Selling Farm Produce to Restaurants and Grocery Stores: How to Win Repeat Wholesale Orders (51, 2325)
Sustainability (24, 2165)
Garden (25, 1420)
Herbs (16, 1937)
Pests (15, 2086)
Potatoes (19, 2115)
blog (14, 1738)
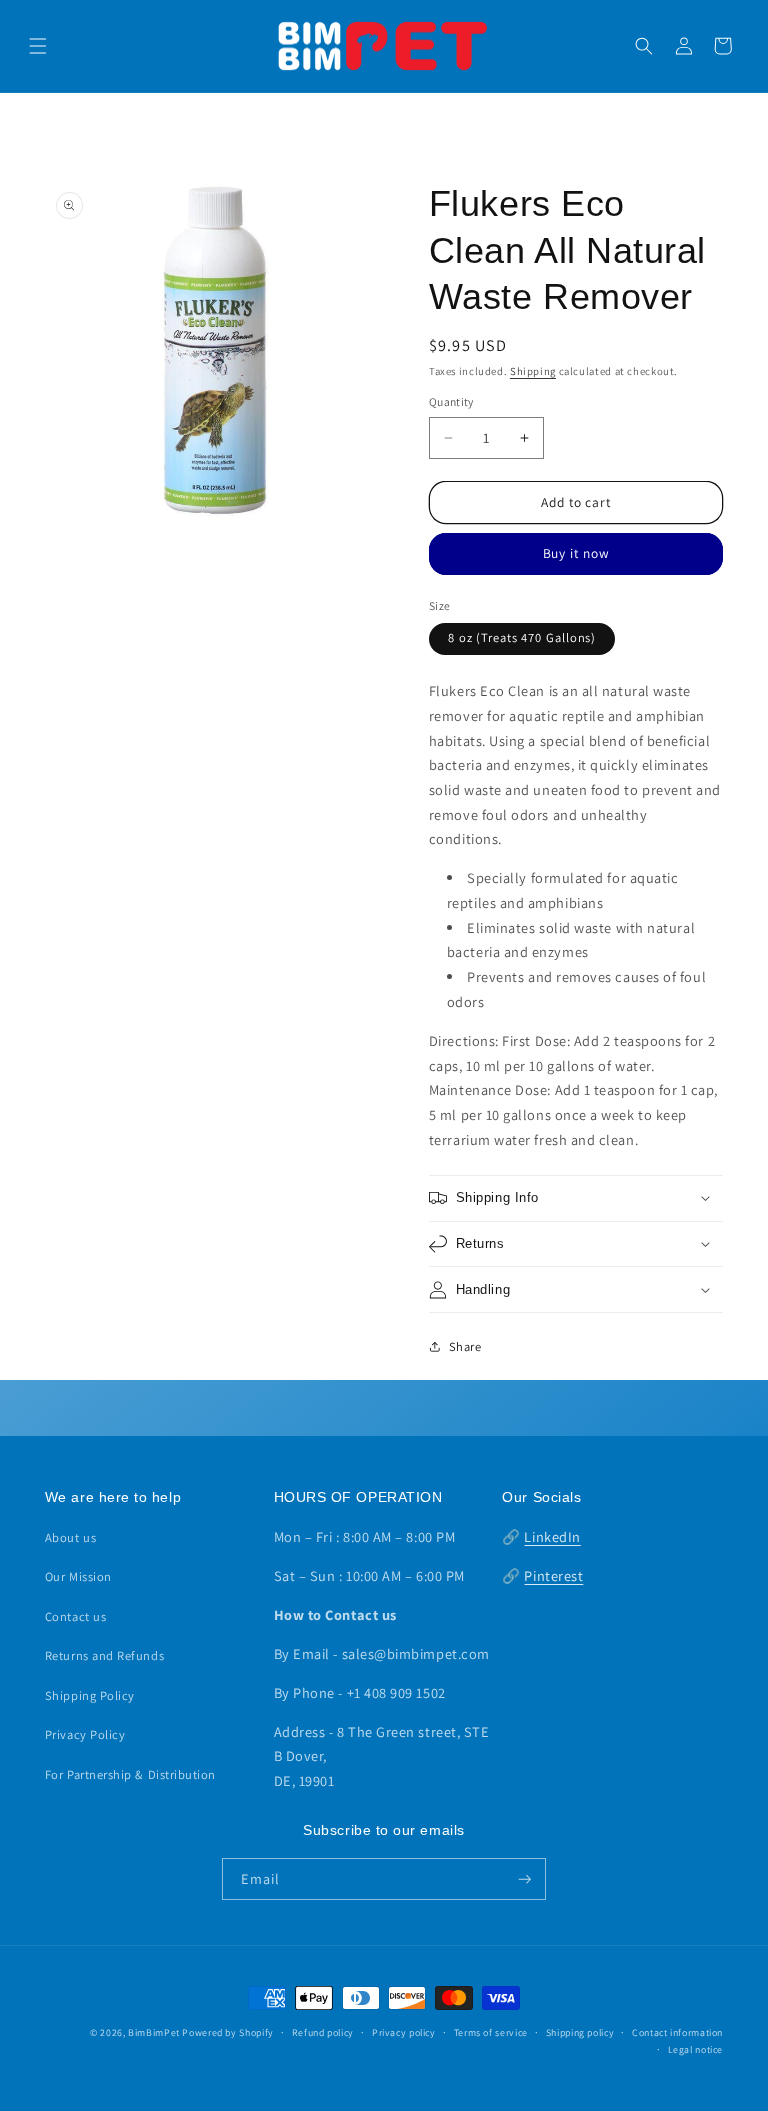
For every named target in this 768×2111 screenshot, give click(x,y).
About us (70, 1537)
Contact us (75, 1616)
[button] (38, 46)
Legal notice (696, 2049)
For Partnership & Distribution (130, 1774)
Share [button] (465, 1346)
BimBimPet (154, 2032)
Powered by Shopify (227, 2032)
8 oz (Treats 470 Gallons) (522, 637)
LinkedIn (552, 1536)
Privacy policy (404, 2032)
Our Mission (78, 1576)
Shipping (533, 371)
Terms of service (491, 2032)
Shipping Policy (90, 1695)
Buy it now (576, 553)
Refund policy (323, 2032)
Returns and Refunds (104, 1655)
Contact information (677, 2032)
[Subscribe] (525, 1879)
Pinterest (553, 1575)
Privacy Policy (85, 1734)
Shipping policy (580, 2032)
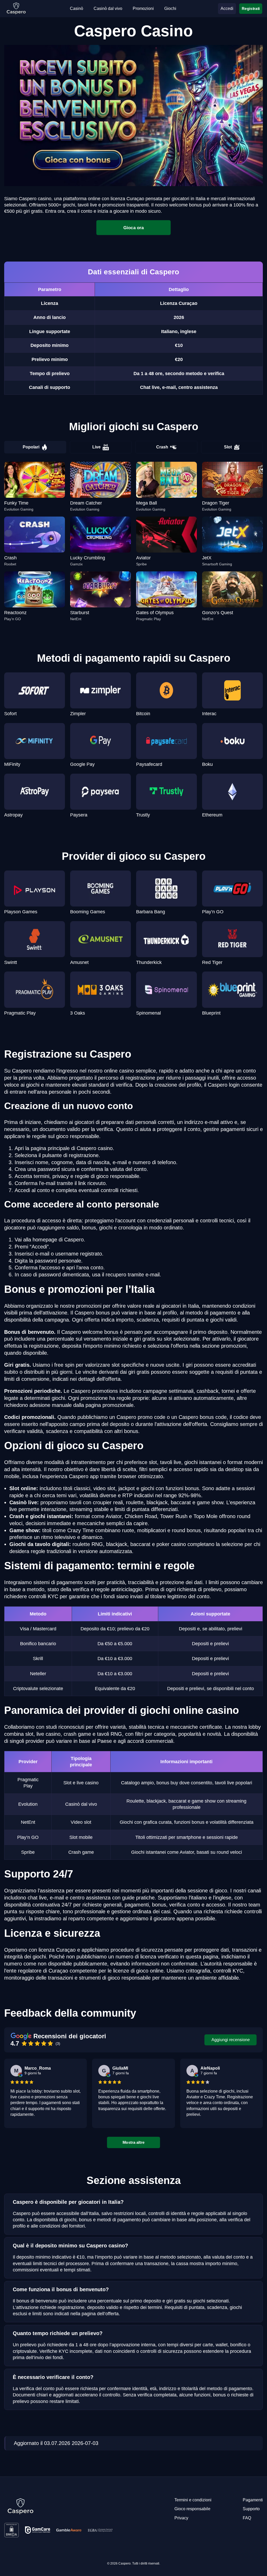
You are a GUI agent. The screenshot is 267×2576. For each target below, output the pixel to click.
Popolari (31, 447)
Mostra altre (133, 2142)
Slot (228, 447)
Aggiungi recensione (230, 2040)
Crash (162, 447)
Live (96, 447)
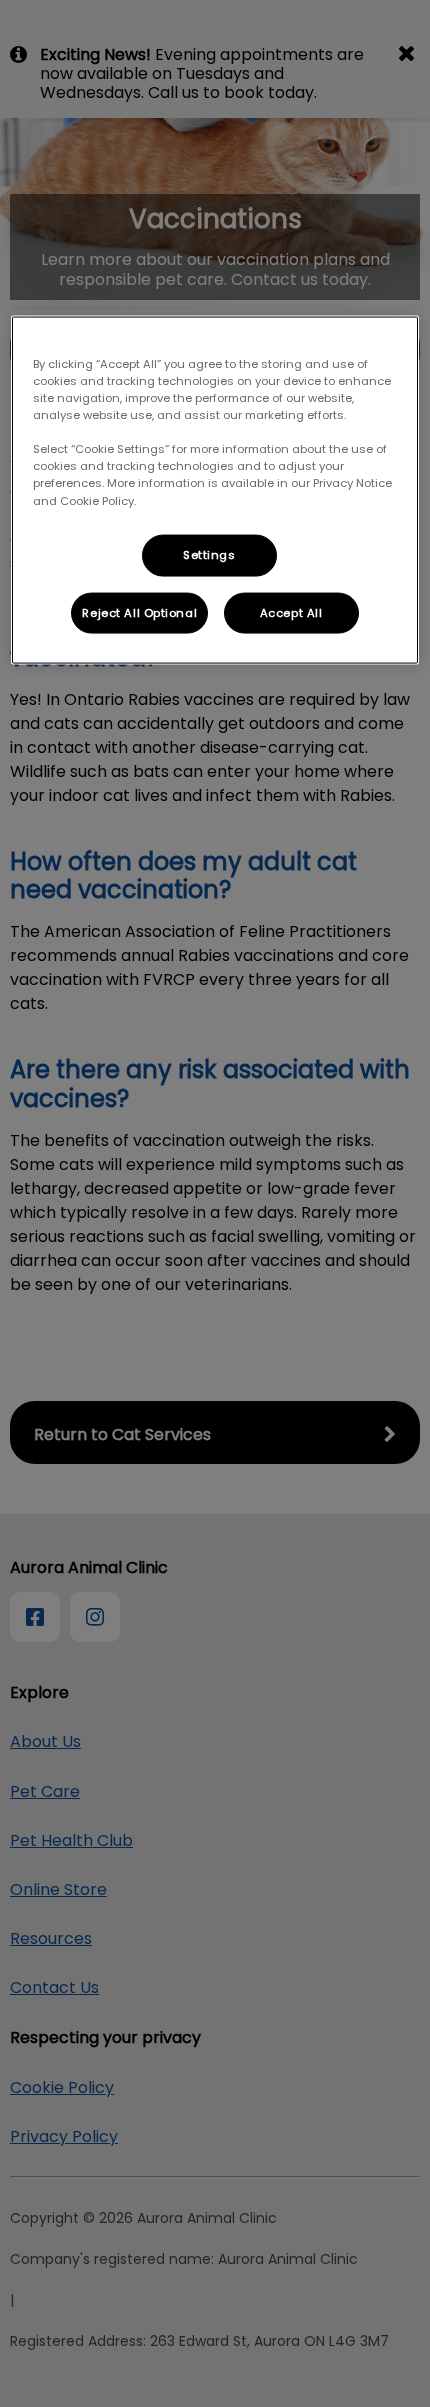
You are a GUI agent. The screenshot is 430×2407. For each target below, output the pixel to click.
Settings (209, 554)
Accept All (291, 612)
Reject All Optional (139, 612)
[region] (215, 490)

▶ [PROBLEM DETAILS] Only the lines from the start of the material through the line containing "Share [button] (465, 1346)" should be transcribed. Pictures stay out.

▶ [FINAL ANSWER]
Selling Farm Produce to Restaurants and Grocery Stores: How to Win Repeat Wholesale Orders (51, 2325)
Sustainability (24, 2165)
Garden (25, 1420)
Herbs (16, 1937)
Pests (15, 2086)
Potatoes (19, 2115)
blog (14, 1738)
For every named target in this 768×2111 screenshot, give click(x,y).
About us (70, 1537)
Contact us (75, 1616)
[button] (38, 46)
Legal notice (696, 2049)
For Partnership & Distribution (130, 1774)
Share [button] (465, 1346)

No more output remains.